« J’espère vivre assez longtemps pour voir le jour où l’hitlérisme aura été écrasé et une Europe libre restaurée. »

Ainsi Chamberlain, l’un des artisans de Munich, changeait-il de camp. Devenu ardent adversaire de Hitler, il invitait Winston Churchill à faire partie du Comité de guerre comme Premier lord de l’Amirauté.

Mais il était trop tard pour sauver la Pologne.
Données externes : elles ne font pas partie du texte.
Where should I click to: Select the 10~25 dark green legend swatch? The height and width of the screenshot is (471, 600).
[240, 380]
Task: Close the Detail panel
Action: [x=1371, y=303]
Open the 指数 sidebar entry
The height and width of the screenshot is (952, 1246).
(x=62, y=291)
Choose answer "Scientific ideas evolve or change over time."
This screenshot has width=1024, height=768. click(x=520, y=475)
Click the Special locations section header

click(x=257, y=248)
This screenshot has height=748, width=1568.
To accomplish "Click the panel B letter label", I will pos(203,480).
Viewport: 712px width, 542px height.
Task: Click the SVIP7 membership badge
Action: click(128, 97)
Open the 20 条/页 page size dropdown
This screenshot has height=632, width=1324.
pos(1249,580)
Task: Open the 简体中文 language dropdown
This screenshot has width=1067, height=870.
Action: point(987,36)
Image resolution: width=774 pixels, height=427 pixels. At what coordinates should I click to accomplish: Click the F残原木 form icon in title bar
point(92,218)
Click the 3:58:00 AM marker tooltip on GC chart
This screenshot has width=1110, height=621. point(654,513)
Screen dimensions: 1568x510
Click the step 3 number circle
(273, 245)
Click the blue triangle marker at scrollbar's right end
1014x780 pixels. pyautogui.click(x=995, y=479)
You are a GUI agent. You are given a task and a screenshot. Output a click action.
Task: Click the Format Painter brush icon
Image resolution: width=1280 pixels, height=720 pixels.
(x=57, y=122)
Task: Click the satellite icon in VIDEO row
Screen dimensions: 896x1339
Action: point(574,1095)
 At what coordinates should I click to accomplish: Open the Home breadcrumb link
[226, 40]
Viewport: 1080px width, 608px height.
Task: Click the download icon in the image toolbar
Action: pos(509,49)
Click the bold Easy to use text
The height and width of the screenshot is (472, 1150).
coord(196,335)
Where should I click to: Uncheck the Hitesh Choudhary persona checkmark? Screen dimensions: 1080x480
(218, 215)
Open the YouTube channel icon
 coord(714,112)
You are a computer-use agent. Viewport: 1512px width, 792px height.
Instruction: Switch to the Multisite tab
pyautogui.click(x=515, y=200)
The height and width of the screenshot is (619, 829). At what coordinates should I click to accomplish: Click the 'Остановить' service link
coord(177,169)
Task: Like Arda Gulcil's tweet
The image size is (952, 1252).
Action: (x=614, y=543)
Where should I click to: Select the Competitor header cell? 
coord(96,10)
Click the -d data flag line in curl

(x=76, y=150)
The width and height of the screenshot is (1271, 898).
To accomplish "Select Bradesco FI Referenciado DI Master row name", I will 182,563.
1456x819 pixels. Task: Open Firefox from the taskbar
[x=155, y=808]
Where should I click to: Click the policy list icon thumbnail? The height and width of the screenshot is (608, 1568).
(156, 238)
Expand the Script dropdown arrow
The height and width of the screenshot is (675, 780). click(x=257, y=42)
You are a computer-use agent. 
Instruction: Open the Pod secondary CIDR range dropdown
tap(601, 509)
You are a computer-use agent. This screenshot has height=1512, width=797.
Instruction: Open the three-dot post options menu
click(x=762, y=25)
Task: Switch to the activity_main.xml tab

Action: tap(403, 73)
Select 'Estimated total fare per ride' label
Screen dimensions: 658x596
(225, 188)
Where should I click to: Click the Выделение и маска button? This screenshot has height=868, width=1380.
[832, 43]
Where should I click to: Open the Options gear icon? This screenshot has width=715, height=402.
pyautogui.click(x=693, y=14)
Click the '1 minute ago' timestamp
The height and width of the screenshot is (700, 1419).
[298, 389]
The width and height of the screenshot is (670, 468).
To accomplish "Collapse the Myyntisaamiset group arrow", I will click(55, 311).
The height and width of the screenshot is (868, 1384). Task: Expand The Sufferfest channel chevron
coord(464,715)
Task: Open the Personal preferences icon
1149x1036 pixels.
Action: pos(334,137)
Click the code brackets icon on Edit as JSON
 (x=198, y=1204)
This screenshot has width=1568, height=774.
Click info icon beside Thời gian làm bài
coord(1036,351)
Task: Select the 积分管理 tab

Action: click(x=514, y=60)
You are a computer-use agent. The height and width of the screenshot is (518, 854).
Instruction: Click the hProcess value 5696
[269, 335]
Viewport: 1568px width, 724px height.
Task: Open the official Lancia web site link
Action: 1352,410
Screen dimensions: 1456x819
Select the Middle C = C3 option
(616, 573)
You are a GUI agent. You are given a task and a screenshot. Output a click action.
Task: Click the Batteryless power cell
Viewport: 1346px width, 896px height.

Depuis le 1er septembre, Varsovie est écrasé sous les bombes. Le chaos règne. Les habitants égarés errent dans une ville, un pays qui ne sont plus que ruines. Quelques heures auparavant, c’était encore la paix. On se serrait dans les cafés bondés. On riait. On dansait. On se moquait des discours de Hitler qui n’étaient que rodomontades. Et maintenant « on tâtonne dans les ruines des maisons éventrées et des rues déchirées, dans une atmosphère de poussière, de fumée de mort et d’ultime défaite ».

Que peuvent les cavaliers polonais contre les chars du général Guderian ? Mourir.

En quelques jours, la Pologne s’effondre.

C’est un hiver précoce qui empoigne l’Europe à la gorge.

On ne veut pas écouter les cris des Polonais, humiliés, assassinés.

On détourne les yeux pour ne pas voir les Juifs des ghettos traqués, massacrés, jetés dans des fosses communes. Seuls quelques hommes osent tirer la leçon de cette Blitzkrieg. Churchill s’époumone :

« On ne comprend pas en France et en Angleterre les conséquences de ce fait nouveau qu’il est possible de conduire des véhicules blindés capables de résister à un feu d’artillerie et de parcourir des avancées de plus de 150 kilomètres par jour. »

En France, le colonel Charles de Gaulle, dont le caractère et les écrits ont suscité d’âpres controverses, tente depuis des années de faire partager la même conviction. Il commande les chars de la 5e armée à Wangenbourg, au sud de Saverne, avec mission de défendre l’Alsace en arrière de la ligne Maginot.